The real question, he says, is why do these companies keep failing?
“Many companies have tried to either create products on their own or have tried to get into high-end consulting or services where the competition is already fierce,” says Gopal, the Dean's Professor of Information Systems at the University of Maryland’s Robert H. Smith School of Business. “Eventually, they are forced to go back to what they used to do.”
The paper, published in Information Systems Research, examines the phenomena of firms trying to move up the value chain through agent-based modeling – a simulation-type methodology that mimics firms movements along the value chain under various conditions.
From the simulations, Gopal says, there were three factors that played a major role in finding success moving along the value chain – resource acquisition, learning capabilities and strategic orientation.
Oftentimes, he says, companies failed because they didn’t learn from previous lessons or adequately adapt to competition higher up in the chain. That might include a company not changing its hiring practices, resources and managerial style to match the environment, he says.

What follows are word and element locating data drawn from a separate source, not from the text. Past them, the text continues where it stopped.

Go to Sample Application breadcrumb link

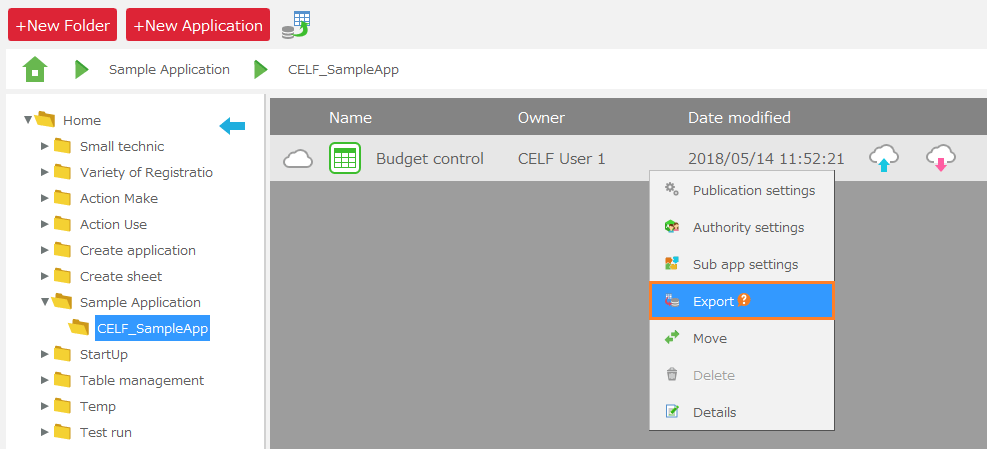point(169,70)
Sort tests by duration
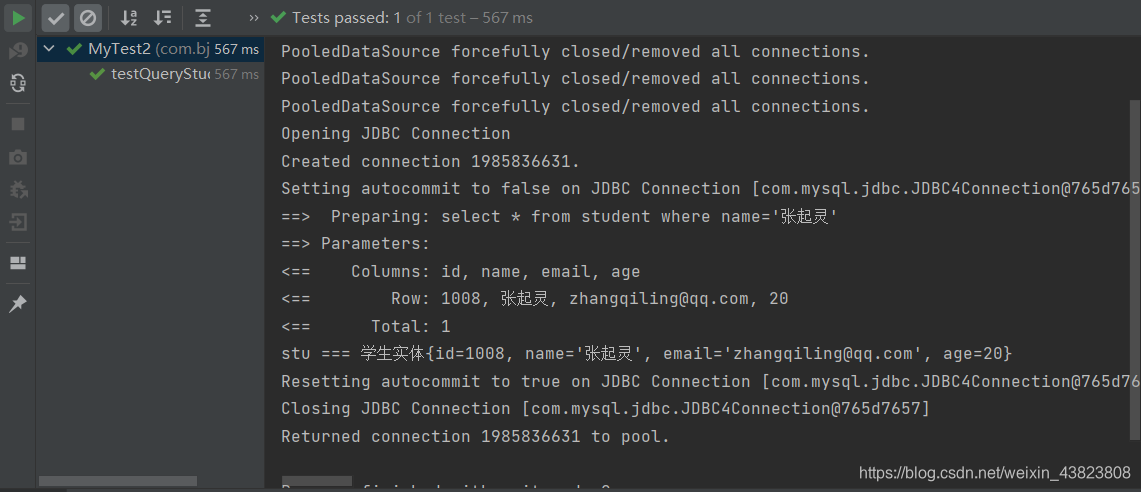This screenshot has height=492, width=1141. (x=162, y=17)

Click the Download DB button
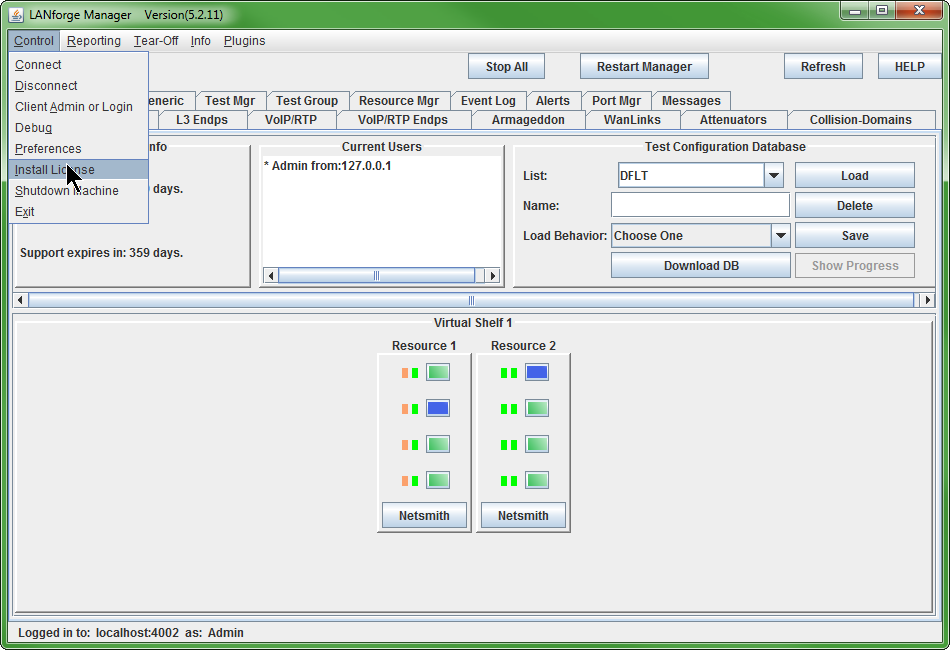[x=700, y=266]
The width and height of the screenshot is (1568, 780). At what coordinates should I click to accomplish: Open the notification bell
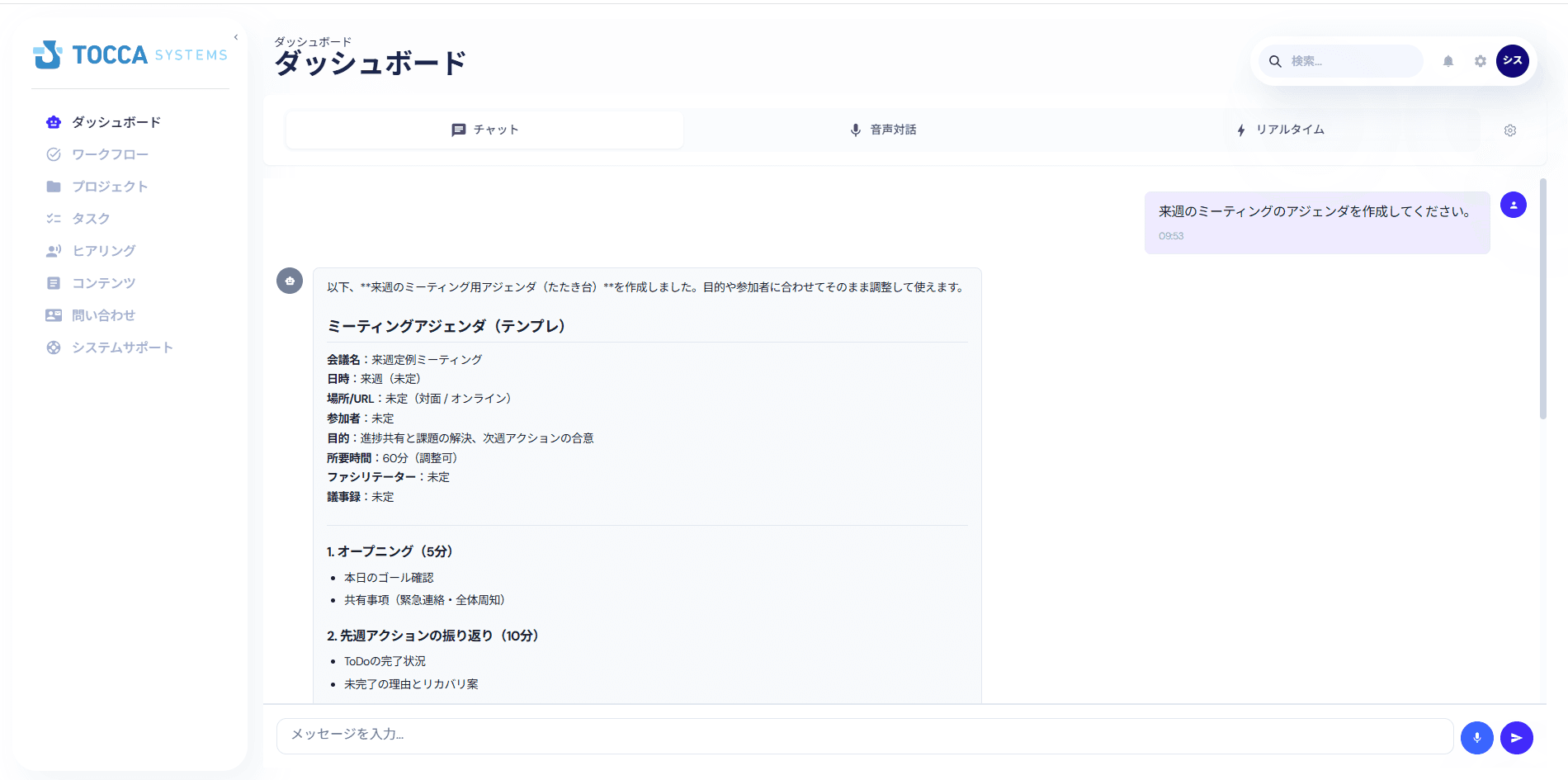[x=1448, y=61]
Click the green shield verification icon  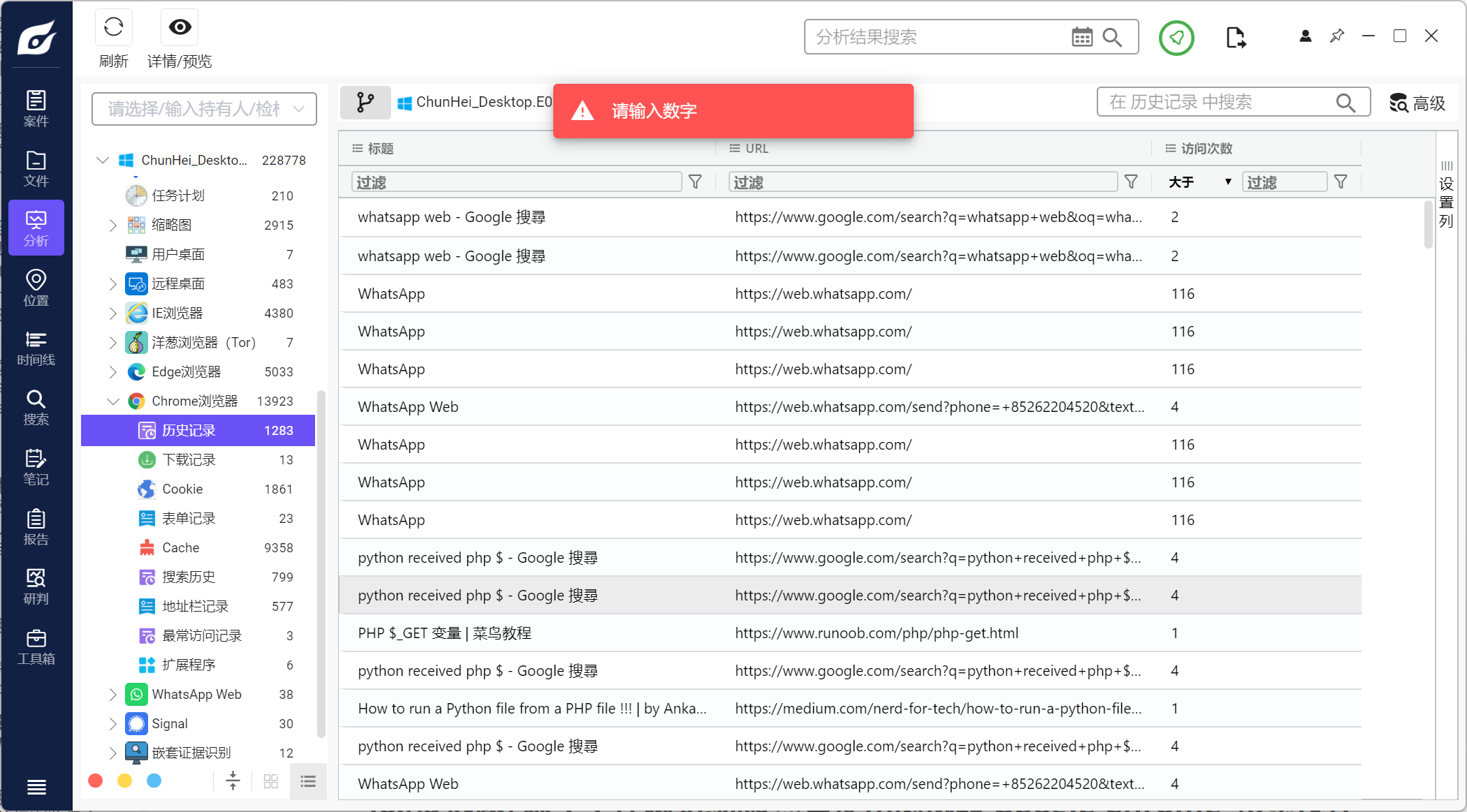[x=1176, y=38]
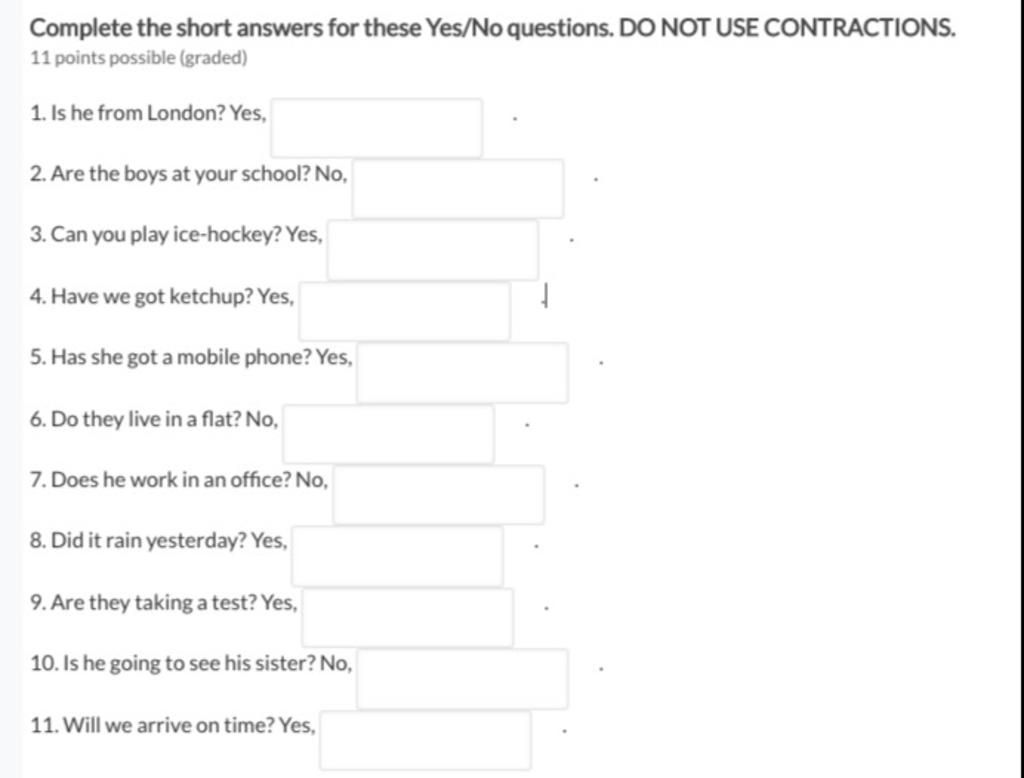The image size is (1024, 778).
Task: Click the exercise heading "Complete the short answers"
Action: (493, 28)
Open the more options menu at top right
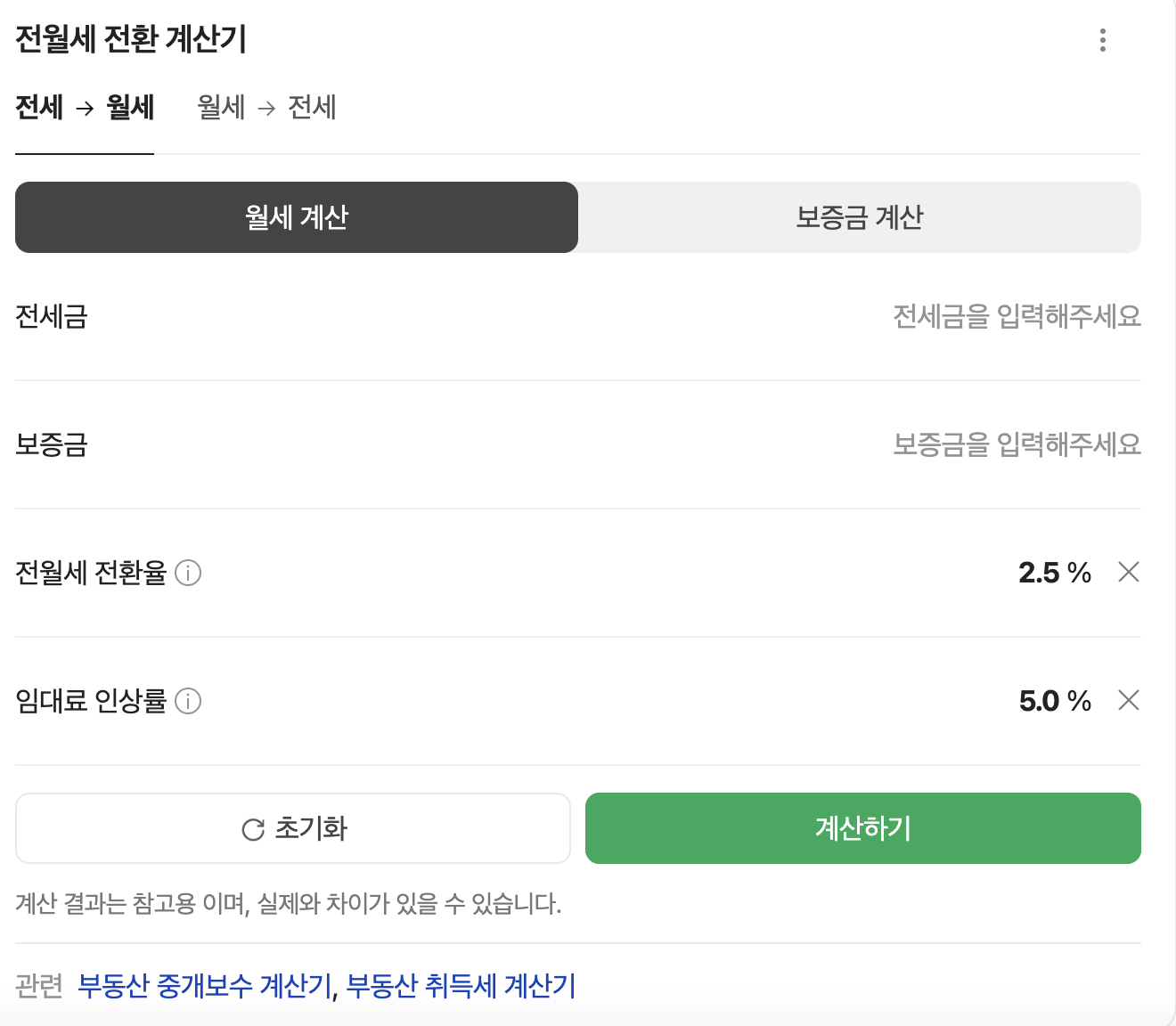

“The only way to succeed in the long run is to have a learning-adaptable mindset so that you learn from your mistakes and improve, as opposed to doing the same things again and again,” says Gopal. “A lot of these companies moving up the value chain spent a year and a half to two years essentially making the same mistakes, and that is because they use the same processes that they used to use in their own market even after they moved into the new market.”
The same principles apply to high-end service providers seeking to move down the value chain to be more accessible to consumers, Gopal says. Success in that capacity is dependent on a company’s learning capabilities and how it is able to adjust to the new target market, he says.
Whether the goal is to move upward or downward, Gopal says, companies that want to succeed need to strategically orient themselves by making changes that suit their target market and function with their available resources and capabilities.
However, thinking about fallback strategies is also recommended for when things don’t go according to plan.
“Just as it is difficult for Walmart to become a Neiman Marcus-type store, it is difficult for Neiman Marcus to compete with Walmart at lower price levels,” says Gopal. “Companies would benefit from considering an exit strategy if what they hoped from their move does not match reality.”